In [1]:
# ==============================================
# AtmosTrack ETL – Transform Step (Notebook)
# ==============================================

# 1️ Imports
import json
from pathlib import Path
import pandas as pd
from datetime import datetime

# 2️ Paths
RAW_DIR = Path("data/raw")
STAGED_DIR = Path("data/staged")
STAGED_DIR.mkdir(parents=True, exist_ok=True)
TRANSFORMED_FILE = STAGED_DIR / "air_quality_transformed.csv"
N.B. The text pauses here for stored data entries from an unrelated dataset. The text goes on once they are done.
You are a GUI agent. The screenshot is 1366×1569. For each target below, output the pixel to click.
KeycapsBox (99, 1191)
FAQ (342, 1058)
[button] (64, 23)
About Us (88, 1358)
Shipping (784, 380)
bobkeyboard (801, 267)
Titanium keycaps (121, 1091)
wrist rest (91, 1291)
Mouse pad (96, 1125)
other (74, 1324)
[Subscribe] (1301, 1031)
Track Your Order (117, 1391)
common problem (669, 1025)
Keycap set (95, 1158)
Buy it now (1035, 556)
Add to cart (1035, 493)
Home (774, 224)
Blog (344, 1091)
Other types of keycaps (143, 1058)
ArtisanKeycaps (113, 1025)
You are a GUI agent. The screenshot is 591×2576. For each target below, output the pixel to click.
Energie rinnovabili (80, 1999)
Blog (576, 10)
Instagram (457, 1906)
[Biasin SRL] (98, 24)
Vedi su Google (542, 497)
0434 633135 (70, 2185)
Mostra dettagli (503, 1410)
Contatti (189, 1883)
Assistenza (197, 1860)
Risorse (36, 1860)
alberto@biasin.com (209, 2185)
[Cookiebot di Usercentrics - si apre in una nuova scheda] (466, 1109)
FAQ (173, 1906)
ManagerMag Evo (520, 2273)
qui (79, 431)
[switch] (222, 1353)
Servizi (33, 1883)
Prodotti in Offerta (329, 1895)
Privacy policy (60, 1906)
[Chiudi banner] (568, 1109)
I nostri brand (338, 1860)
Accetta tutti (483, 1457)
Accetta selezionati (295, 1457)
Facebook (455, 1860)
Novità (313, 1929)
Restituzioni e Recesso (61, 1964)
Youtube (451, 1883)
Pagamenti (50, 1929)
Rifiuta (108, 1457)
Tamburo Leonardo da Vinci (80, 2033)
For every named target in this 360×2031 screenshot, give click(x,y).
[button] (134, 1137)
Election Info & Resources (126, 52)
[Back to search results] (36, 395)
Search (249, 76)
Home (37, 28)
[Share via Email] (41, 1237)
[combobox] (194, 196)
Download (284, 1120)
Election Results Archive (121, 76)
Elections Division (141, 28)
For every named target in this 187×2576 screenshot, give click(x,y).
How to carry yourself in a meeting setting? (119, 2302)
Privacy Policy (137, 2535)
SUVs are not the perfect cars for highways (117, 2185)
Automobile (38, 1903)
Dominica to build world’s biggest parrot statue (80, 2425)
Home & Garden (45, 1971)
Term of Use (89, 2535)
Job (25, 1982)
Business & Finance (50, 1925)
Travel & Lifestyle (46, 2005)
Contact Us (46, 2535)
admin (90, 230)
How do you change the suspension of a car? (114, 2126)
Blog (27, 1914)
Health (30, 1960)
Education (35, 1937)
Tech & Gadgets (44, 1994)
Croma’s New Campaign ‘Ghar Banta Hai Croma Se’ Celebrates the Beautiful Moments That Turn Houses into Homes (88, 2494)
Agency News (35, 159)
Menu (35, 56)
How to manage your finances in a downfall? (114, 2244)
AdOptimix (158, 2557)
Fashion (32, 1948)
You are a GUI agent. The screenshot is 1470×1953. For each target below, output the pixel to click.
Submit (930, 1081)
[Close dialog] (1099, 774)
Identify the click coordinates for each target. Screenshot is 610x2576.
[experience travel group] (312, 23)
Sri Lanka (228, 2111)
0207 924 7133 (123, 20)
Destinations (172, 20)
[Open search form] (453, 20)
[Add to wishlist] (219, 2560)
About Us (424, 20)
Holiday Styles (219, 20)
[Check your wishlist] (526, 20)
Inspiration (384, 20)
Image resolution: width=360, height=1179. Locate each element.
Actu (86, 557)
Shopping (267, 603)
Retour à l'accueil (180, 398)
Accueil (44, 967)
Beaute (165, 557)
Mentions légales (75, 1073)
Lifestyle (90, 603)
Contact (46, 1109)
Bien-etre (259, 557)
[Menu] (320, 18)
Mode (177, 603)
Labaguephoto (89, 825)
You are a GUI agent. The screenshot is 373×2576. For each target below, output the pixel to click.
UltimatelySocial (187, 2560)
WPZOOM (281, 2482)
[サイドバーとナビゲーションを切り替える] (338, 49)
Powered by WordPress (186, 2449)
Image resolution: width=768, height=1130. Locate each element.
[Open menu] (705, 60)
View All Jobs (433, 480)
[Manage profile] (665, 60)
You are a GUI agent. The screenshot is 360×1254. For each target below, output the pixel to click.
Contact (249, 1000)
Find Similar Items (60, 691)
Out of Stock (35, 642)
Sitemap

# 3️ AQI category function
def pm25_to_aqi_category(pm25: float) -> str:
    if pm25 <= 50:
        return "Good"
    elif pm25 <= 100:
        return "Moderate"
    elif pm25 <= 200:
        return "Unhealthy"
    elif pm25 <= 300:
        return "Very Unhealthy"
    else:
        return "Hazardous"

# 4️ Load raw JSONs and flatten
all_records = []

for file in RAW_DIR.glob("*_raw_*.json"):
    city = file.stem.split("_raw_")[0].replace("_", " ").title()
    
    with open(file, "r", encoding="utf-8") as f:
        data = json.load(f)
    
    # Open-Meteo API structure: data['hourly'] contains pollutant lists
    hourly = data.get("hourly", {})
    times = hourly.get("time", [])
    
    # Skip if no hourly data
    if not times:
        continue
    
    for i, t in enumerate(times):
        record = {
            "city": city,
            "time": pd.to_datetime(t),
            "pm10": pd.to_numeric(hourly.get("pm10", [None]*len(times))[i], errors="coerce"),
            "pm2_5": pd.to_numeric(hourly.get("pm2_5", [None]*len(times))[i], errors="coerce"),
            "carbon_monoxide": pd.to_numeric(hourly.get("carbon_monoxide", [None]*len(times))[i], errors="coerce"),
            "nitrogen_dioxide": pd.to_numeric(hourly.get("nitrogen_dioxide", [None]*len(times))[i], errors="coerce"),
            "sulphur_dioxide": pd.to_numeric(hourly.get("sulphur_dioxide", [None]*len(times))[i], errors="coerce"),
            "ozone": pd.to_numeric(hourly.get("ozone", [None]*len(times))[i], errors="coerce"),
            "uv_index": pd.to_numeric(hourly.get("uv_index", [None]*len(times))[i], errors="coerce")
        }
        all_records.append(record)

# 5️ Create DataFrame
df = pd.DataFrame(all_records)
print(f"Loaded {len(df)} records from raw JSONs")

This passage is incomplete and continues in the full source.